Instruções — Transcreva, do texto sobre o teatro, o trecho que começa em "A nova Legislatura" e prossegue até "política e na vida.".

Texto de leitura —
++++++++++++++++++++
A nova Legislatura começou no dia 26 de março, e, entre o guião previsto para esse dia, e o concretizado, houve significativa divergência.

No dia 27, comemorou-se o Dia Mundial do Teatro.

Sem ironia, é bom refletir sobre o sentido teatral, na política e na vida.

Hoje, “ir ao teatro”, a maior parte das vezes, reduz-se a um programa noturno ou de fim de semana, como ato de entretenimento. Não foi assim durante séculos, e, em muitas sociedades. O Teatro, enquanto ato artístico, esteve (está, pode estar), intensamente, ligado à vida da comunidade. Momento de encontro, face ao exercício da representação num palco (e “palco” são todos os lugares possíveis). Representação das emoções, dos desafios, provocação dos sonhos e das expetativas. Desde a Pré-História, o exercício a que hoje chamamos teatral, correspondeu a uma forma importante de consolidação dos laços sociais, dos valores comuns, de reflexão sobre questões críticas da pessoa e do coletivo, de desafio entre as fronteiras do instituído e do novo. A metáfora, a arte do movimento corporal, a mimetização, a oralidade, a transmissão discursiva, através da voz, das vozes, contribuiu (contribui) para a densificação dos sentidos do material e do imaterial, alargando campos do olhar, do entendimento e da reflexão. Na promoção destas dinâmicas, desde as práticas xamânicas, aos rituais de iniciação, das representações evocativas da fecundidade e da caça e das giestas da guerra, dos textos trágicos aos da comédia, da celebração do amor e ao desnudar do bem e do mal nos nossos corpos e nos nossos espíritos, o Teatro, nas suas diferentes formas, momentos históricos e sociedades, tem sido uma força importante de construção pessoal e social.

Tom Stoppard, num texto teatral pós-shakesperiano, de 1966, põe um personagem a dizer: “Palavras, palavras. É tudo o que temos para continuar.”
++++++++++++++++++++
Entradas de dados —
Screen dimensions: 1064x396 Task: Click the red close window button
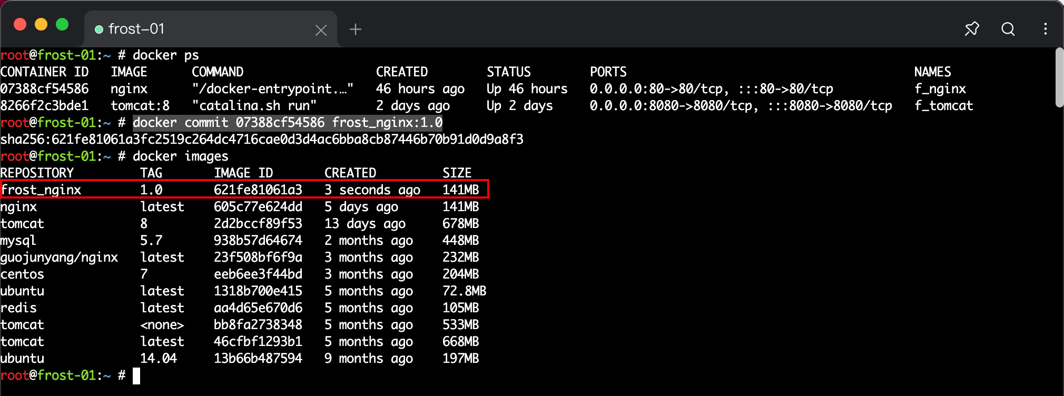[x=20, y=24]
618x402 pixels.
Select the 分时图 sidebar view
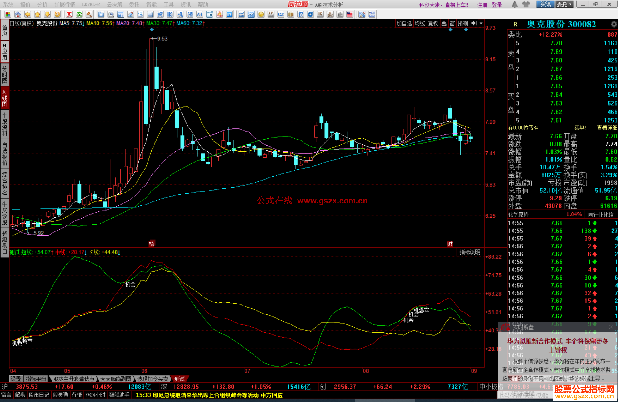point(5,74)
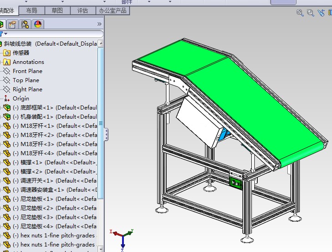Open the ConfigurationManager tab icon

(x=25, y=24)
++++++++++++++++++++
Resposta —
A nova Legislatura começou no dia 26 de março, e, entre o guião previsto para esse dia, e o concretizado, houve significativa divergência.

No dia 27, comemorou-se o Dia Mundial do Teatro.

Sem ironia, é bom refletir sobre o sentido teatral, na política e na vida.